Sappi’s Donna Cassese (Photo Credit: TEDx Dirigo)

Donna Cassese, who works at Sappi North America, a Biobased Maine member company, recently gave a truly engaging and enlightening TEDx Talk. This talk focused on the myriad uses of cellulose and Sappi’s role as a cellulose manipulator in advancing the bioeconomy.

“almost anything that can be made from petroleum, can be made from wood. Bioplastics, jet fuel, chemicals. And the world is very, very interested in replacing petroleum with a renewable product like wood” – Donna Cassese, Managing Director of Wood Resource Strategy at Sappi North America

Since 1995, Sappi has owned and operated the Westbrook Mill. In Donna’s TEDx Talk, she cites that Sappi still operates a machine produced in 1905. However, despite the paper industry’s long history, and despite Sappi’s use of some older equipment, Donna says that when she thinks of the paper industry, “the words that come to [her] mind are: innovative, and sexy”.

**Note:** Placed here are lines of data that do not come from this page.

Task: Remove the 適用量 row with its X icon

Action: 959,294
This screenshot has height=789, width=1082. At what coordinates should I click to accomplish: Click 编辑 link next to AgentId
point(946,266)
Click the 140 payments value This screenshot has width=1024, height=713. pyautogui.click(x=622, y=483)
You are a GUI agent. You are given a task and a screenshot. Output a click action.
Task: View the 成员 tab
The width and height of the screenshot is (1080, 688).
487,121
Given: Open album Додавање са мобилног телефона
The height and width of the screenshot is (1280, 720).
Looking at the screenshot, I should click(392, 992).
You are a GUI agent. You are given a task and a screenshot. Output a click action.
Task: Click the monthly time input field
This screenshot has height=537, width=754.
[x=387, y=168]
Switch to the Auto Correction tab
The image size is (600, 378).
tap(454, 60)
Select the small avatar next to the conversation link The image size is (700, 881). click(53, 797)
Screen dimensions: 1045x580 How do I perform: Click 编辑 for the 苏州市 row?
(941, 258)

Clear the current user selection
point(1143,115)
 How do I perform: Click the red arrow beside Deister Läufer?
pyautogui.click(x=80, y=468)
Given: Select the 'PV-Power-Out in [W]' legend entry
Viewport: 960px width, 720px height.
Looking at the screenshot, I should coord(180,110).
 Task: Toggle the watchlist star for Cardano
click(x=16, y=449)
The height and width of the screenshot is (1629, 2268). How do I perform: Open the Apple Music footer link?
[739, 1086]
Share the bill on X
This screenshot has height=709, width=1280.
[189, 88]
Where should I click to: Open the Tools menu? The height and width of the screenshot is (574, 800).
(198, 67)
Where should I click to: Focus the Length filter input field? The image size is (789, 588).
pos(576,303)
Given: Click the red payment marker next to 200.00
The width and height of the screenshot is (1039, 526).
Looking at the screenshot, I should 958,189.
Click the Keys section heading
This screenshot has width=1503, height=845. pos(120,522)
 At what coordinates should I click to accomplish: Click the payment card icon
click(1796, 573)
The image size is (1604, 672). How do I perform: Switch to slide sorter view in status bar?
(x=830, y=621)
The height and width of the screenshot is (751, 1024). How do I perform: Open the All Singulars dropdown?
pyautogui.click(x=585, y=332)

Sappi considers themselves cellulose manipulators, rather than paper makers. The company makes textures and patterns (known as release paper), which their customers use as a reusable mold for fabrics that make handbags, sneakers, soccer balls, and other materials including car dashboards. In addition to these decorative patterns, Sappi is considering innovation to make functional patterns. Functional release paper would mimic patterns found in nature that naturally inhibit bacterial growth. This paper mold could be used to make fabrics used in hospitals to reduce the presence of bacteria without the use of chemicals.

Further innovation at Sappi, Donna says, could combine textures and chemistry to produce surfaces that harvest water in the air to make drinking water.

And Sappi’s pulp mill in Minnesota already makes dissolving pulp used to make fabrics labeled on clothing as tencel, rayon, and modal. Dissolving pulp, she says, can also be made into bioplastics, or used as a thickener for low-fat food products like yogurt and cheese, to make them taste better.

Like Biobased Maine, Donna knows that, “almost anything that can be made from petroleum, can be made from wood. Bioplastics, jet fuel, chemicals. And the world is very, very interested in replacing petroleum with a renewable product like wood.”